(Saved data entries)

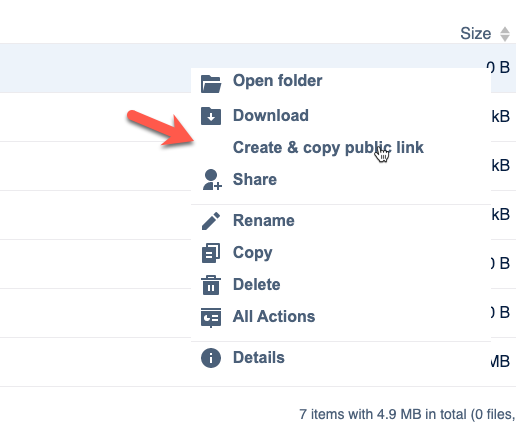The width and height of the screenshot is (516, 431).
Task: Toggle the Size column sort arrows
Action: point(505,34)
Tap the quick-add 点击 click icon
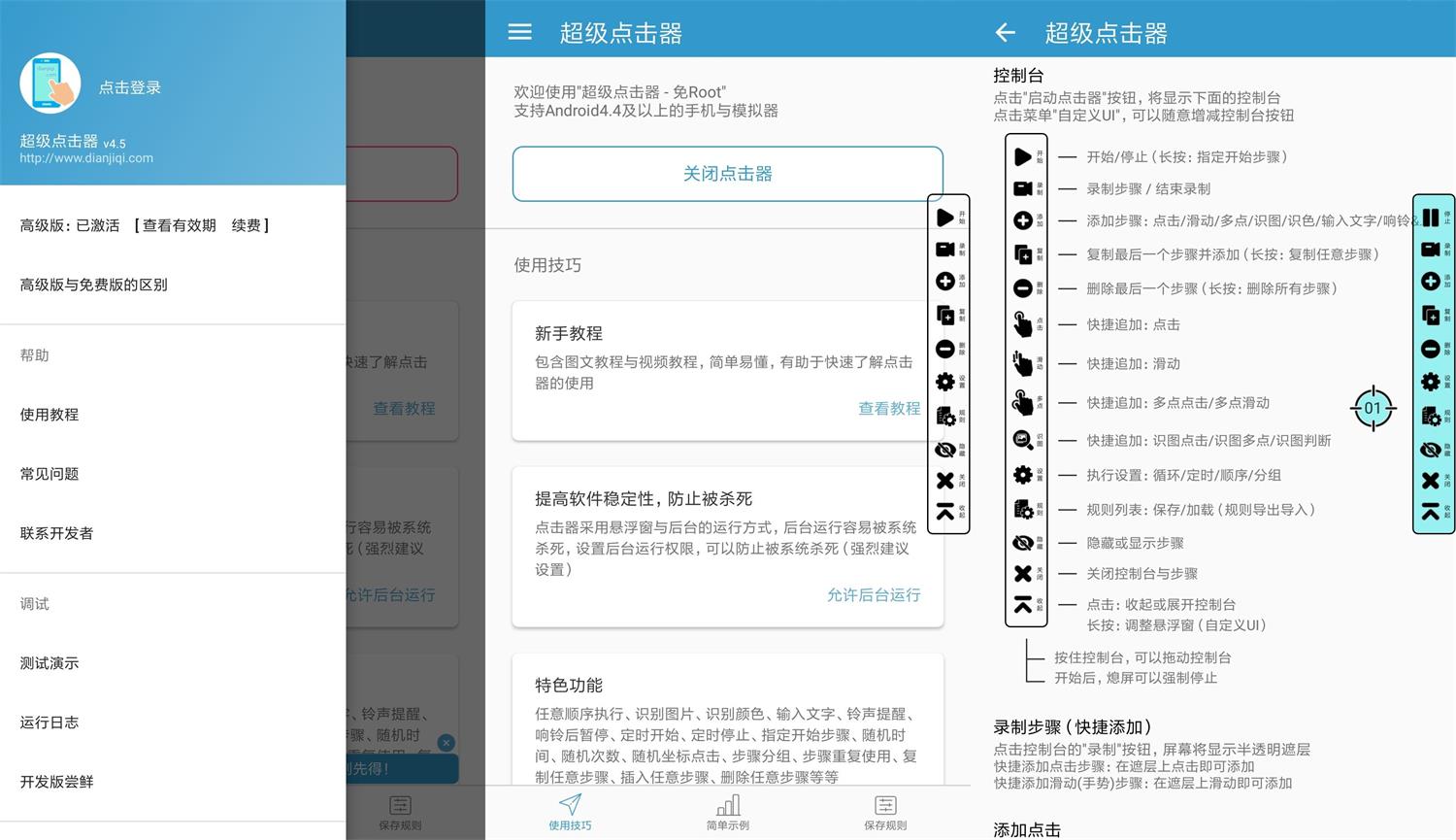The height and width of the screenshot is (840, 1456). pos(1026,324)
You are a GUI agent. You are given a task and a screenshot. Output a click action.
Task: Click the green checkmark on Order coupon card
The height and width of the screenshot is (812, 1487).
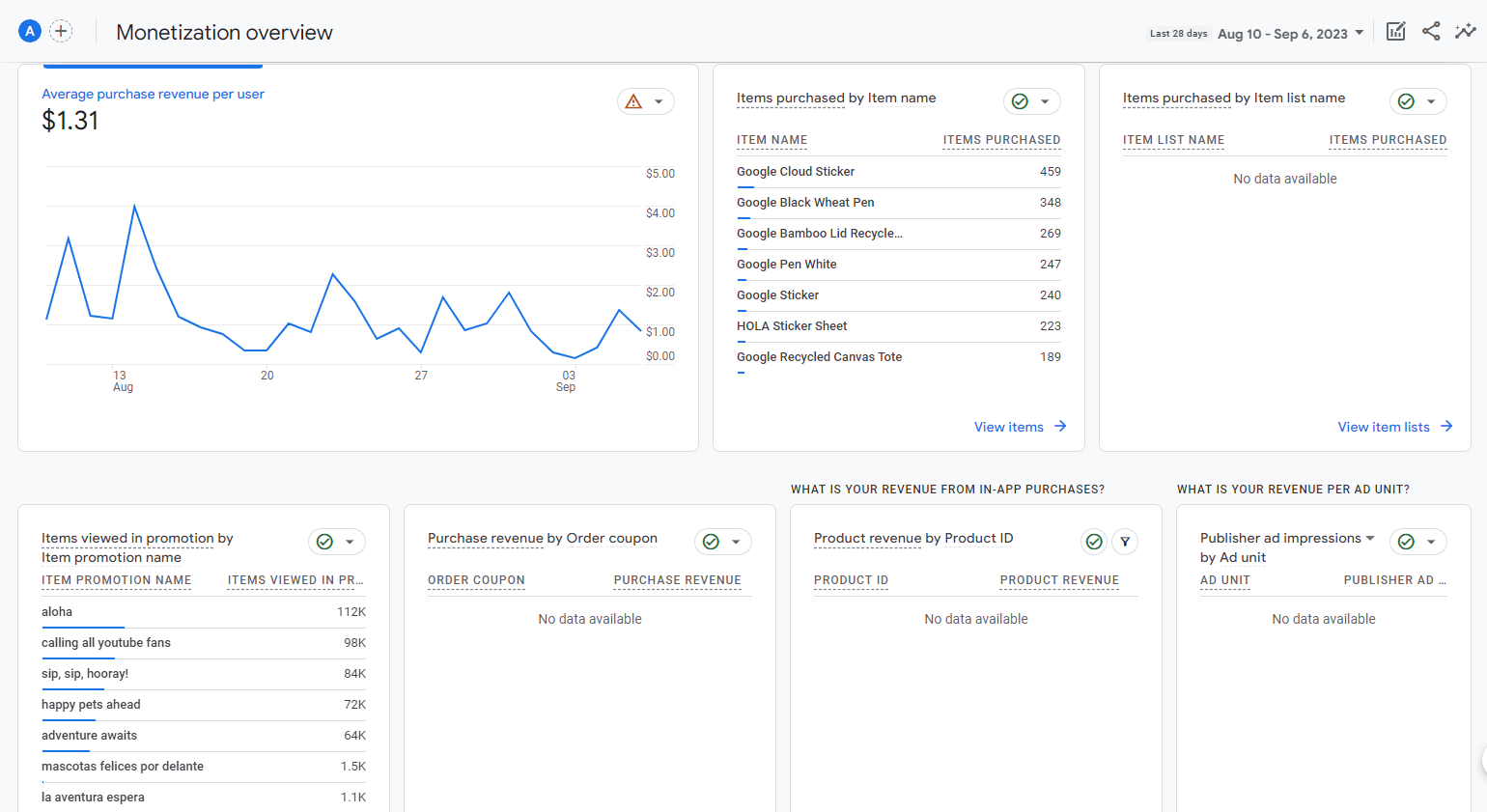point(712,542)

---

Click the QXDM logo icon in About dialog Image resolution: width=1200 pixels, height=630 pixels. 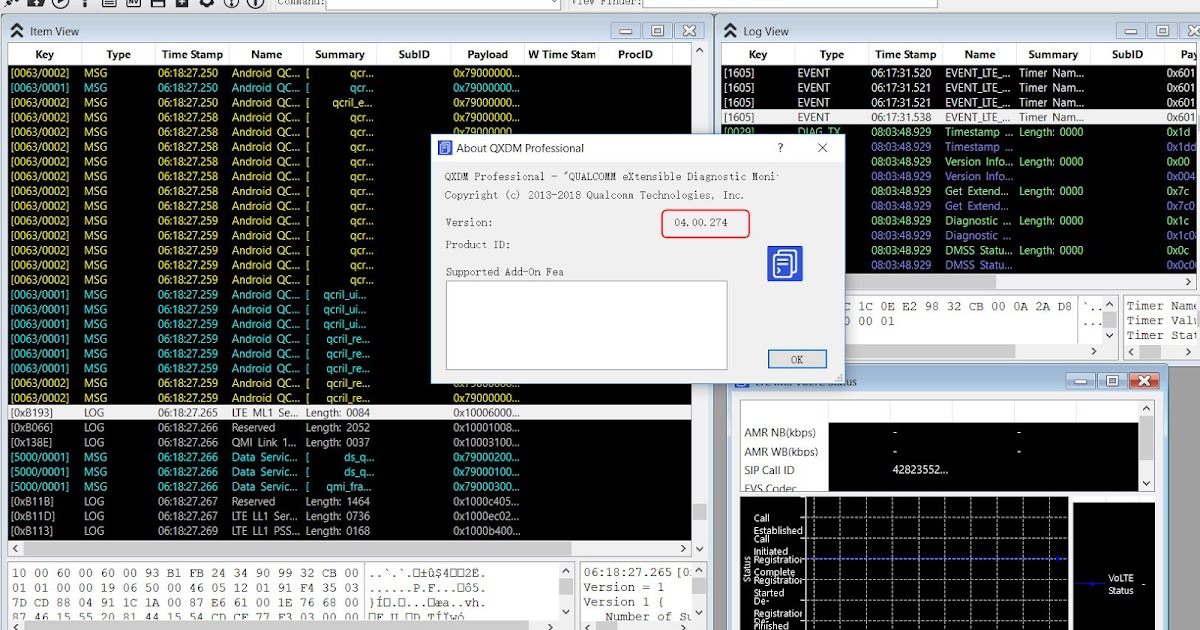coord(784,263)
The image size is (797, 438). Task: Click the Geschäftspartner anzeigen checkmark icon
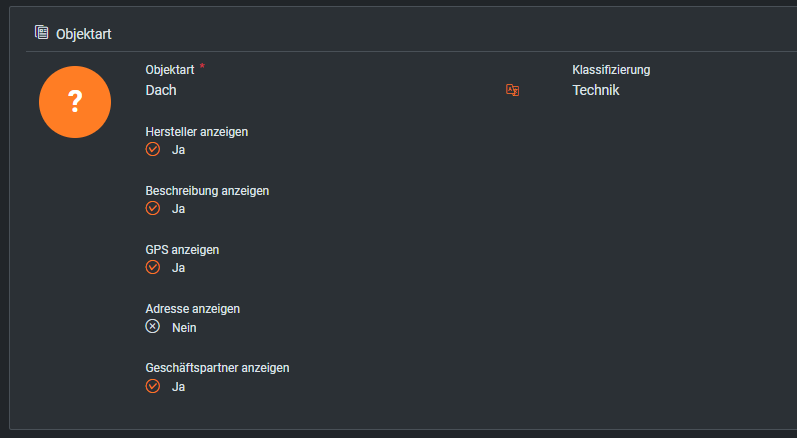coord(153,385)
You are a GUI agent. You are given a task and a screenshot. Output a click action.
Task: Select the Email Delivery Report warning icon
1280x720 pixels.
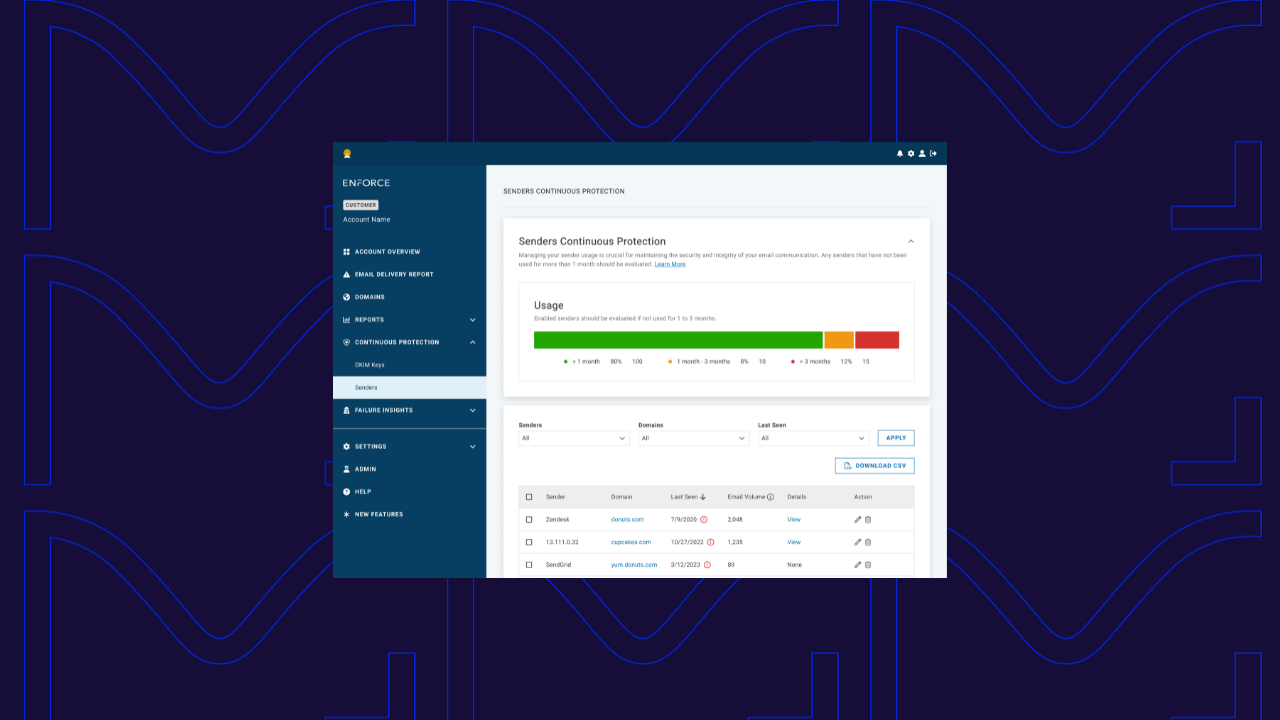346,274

What the task requires: From the line holding "Tap the quick-add 点击 click icon" to the line holding "Task: Click the green", both included, retype the entries above exactly and drop the pictures.

Response to the task:
Tap the quick-add 点击 click icon
The height and width of the screenshot is (840, 1456). pos(1026,324)
You are a GUI agent. You are given a task and a screenshot. Output a click action.
Task: Click the green checkmark on Order coupon card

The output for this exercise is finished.